Wo endet die Wirklichkeit

Blick in die Zukunft: Großposter im Hauptschiff als Staubschutzwand. Foto: privat

„Die Scheinarchitektur verblüfft durch ihren Realismus und sie zwingt den Betrachter zu genauem Hinsehen“, befand Landessuperintendent Eckhard Gorka, der den Umbau von Beginn an unterstützt hat, anlässlich eines Besuchs. „Wo endet die Wirklichkeit, wo beginnt die Illusion?“ In der Tat, das Großposter, dass von der Göttinger Firma Klartext produziert wurde, beeindruckt auch mich in seiner Realitätsnähe und Detailtreue. Die überdimensionale Architektenskizze ist wirklich mehr als einen Blick wert.

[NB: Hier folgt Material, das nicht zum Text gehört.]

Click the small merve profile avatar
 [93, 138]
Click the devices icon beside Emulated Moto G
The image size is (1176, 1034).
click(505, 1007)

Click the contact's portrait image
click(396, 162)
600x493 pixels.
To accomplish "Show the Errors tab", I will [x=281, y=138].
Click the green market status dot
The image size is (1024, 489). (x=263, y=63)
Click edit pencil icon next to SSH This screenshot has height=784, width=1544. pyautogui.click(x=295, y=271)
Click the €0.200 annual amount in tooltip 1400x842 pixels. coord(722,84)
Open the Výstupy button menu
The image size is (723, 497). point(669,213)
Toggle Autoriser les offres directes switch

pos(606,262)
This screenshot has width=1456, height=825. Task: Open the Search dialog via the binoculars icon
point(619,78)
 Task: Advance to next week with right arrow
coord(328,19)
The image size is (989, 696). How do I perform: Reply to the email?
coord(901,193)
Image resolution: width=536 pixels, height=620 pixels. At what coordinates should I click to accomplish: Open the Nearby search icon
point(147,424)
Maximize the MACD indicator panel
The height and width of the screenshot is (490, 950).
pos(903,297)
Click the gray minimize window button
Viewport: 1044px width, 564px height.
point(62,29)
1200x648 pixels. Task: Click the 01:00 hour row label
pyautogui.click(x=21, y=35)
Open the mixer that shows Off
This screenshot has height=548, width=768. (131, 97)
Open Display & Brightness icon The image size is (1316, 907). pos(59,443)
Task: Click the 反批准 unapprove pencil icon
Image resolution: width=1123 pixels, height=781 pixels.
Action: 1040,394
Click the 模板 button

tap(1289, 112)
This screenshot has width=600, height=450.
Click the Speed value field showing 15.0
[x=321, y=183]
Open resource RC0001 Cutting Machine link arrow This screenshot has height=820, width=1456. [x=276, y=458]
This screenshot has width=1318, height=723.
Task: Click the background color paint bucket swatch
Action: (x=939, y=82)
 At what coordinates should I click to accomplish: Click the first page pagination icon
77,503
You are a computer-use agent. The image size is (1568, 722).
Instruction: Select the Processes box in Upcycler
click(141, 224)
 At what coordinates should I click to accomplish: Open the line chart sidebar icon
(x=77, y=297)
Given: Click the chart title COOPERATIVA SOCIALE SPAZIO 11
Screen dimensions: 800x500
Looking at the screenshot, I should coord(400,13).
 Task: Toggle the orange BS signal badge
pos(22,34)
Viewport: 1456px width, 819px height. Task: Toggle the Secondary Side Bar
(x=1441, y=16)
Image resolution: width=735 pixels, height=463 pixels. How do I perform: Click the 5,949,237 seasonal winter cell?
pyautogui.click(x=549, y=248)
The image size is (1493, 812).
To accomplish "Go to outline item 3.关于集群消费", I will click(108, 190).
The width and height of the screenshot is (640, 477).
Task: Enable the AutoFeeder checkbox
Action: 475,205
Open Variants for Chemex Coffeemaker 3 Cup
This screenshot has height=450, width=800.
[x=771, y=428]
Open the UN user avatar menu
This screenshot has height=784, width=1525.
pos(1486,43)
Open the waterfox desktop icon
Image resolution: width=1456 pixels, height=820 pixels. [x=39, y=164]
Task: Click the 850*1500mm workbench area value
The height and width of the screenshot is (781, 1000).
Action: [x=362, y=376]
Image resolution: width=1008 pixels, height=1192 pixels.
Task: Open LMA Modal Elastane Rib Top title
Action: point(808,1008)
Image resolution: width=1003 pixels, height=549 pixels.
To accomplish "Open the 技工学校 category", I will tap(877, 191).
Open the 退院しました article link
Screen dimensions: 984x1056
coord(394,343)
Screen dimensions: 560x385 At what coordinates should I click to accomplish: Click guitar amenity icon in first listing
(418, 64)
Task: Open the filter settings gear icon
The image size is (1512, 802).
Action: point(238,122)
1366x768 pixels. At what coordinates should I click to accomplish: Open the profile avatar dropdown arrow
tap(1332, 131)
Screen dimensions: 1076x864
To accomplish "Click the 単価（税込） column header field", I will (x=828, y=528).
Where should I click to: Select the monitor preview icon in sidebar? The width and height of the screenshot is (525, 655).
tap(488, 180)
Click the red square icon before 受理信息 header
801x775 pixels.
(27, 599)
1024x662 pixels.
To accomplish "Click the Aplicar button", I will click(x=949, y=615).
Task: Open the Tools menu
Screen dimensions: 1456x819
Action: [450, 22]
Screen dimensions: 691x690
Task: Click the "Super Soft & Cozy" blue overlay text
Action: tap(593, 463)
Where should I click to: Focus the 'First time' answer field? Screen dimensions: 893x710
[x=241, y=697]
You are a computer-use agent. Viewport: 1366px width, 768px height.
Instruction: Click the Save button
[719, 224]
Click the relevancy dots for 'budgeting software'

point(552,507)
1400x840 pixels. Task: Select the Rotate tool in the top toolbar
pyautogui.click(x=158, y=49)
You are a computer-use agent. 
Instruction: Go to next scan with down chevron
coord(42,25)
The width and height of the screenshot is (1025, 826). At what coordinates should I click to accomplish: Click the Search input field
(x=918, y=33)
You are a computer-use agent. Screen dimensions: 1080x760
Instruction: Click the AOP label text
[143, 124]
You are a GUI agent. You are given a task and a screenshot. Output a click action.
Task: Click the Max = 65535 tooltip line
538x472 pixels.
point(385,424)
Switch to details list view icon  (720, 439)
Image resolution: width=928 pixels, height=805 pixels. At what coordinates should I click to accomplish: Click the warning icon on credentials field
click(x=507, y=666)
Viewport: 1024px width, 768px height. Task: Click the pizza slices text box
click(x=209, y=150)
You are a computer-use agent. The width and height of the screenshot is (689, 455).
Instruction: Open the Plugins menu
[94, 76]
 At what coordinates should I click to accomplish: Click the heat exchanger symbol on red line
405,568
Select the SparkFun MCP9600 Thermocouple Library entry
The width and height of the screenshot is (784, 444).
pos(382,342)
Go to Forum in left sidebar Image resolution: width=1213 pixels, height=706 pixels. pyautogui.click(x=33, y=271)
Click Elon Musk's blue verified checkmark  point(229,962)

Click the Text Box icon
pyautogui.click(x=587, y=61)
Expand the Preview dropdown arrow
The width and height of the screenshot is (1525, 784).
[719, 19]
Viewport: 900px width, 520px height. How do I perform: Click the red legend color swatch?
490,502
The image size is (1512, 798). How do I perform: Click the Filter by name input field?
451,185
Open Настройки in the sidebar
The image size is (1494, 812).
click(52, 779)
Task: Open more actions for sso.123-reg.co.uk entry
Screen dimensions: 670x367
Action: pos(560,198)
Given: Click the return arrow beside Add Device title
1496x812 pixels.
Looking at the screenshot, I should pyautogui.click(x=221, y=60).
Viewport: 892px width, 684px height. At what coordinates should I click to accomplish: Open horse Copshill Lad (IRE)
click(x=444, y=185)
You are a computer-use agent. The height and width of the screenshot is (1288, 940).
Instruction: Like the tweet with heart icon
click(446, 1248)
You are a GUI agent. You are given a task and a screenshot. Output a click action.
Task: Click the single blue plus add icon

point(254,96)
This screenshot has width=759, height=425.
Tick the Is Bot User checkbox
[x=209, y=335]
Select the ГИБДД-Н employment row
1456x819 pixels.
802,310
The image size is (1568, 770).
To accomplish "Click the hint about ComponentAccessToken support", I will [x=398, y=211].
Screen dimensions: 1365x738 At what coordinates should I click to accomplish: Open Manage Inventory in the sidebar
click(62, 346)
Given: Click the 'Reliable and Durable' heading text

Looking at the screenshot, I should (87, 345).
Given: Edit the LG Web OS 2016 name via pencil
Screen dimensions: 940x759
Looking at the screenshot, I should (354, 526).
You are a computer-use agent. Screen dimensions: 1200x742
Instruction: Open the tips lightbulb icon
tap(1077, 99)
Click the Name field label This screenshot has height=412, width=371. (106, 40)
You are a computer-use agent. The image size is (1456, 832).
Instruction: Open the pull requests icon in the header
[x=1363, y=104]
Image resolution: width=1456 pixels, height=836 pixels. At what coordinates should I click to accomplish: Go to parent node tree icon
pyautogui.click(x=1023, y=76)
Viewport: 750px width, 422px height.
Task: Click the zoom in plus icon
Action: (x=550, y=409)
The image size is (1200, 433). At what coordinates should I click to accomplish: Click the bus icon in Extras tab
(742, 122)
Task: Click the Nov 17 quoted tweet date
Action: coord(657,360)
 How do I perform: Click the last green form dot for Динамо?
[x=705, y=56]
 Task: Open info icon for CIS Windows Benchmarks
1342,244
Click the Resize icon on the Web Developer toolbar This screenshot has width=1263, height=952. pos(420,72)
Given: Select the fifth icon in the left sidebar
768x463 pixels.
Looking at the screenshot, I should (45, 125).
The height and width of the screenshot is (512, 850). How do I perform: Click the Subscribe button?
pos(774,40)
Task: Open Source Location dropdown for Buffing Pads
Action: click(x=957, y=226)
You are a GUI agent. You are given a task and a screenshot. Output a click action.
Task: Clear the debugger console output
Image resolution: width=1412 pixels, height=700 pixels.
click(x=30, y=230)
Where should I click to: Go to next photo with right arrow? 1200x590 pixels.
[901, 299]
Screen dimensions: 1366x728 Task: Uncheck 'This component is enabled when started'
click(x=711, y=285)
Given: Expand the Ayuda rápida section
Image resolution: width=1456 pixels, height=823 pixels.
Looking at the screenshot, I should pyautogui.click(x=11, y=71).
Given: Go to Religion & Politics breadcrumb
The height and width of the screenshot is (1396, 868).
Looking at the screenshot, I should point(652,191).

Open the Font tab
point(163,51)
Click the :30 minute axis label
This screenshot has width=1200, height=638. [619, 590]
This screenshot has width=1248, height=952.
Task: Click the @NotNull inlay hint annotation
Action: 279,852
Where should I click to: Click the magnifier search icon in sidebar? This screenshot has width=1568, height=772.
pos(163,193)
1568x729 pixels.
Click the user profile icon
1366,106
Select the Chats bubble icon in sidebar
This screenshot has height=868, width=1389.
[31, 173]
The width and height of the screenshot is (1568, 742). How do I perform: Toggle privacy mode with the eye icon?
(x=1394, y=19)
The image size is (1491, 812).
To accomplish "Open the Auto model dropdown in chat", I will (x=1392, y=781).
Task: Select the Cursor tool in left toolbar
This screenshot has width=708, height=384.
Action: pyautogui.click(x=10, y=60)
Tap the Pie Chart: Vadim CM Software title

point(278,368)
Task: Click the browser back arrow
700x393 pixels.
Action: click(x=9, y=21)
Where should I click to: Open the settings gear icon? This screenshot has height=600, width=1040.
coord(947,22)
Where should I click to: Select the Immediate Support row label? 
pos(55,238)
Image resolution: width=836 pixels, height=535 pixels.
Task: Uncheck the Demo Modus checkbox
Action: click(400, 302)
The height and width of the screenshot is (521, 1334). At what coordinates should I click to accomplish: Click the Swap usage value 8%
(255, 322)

Zumal der Kirchenbetrieb, wenn auch etwas eingeschränkt, weitergeht. „Wir wollen natürlich weiterhin präsent sein“, sagt Pastor Schridde, „und wir feiern unsere regelmäßigen Gottesdienste und Andachten vorübergehend im fertiggestellten Altarraum, der Platz für 100 Personen bietet.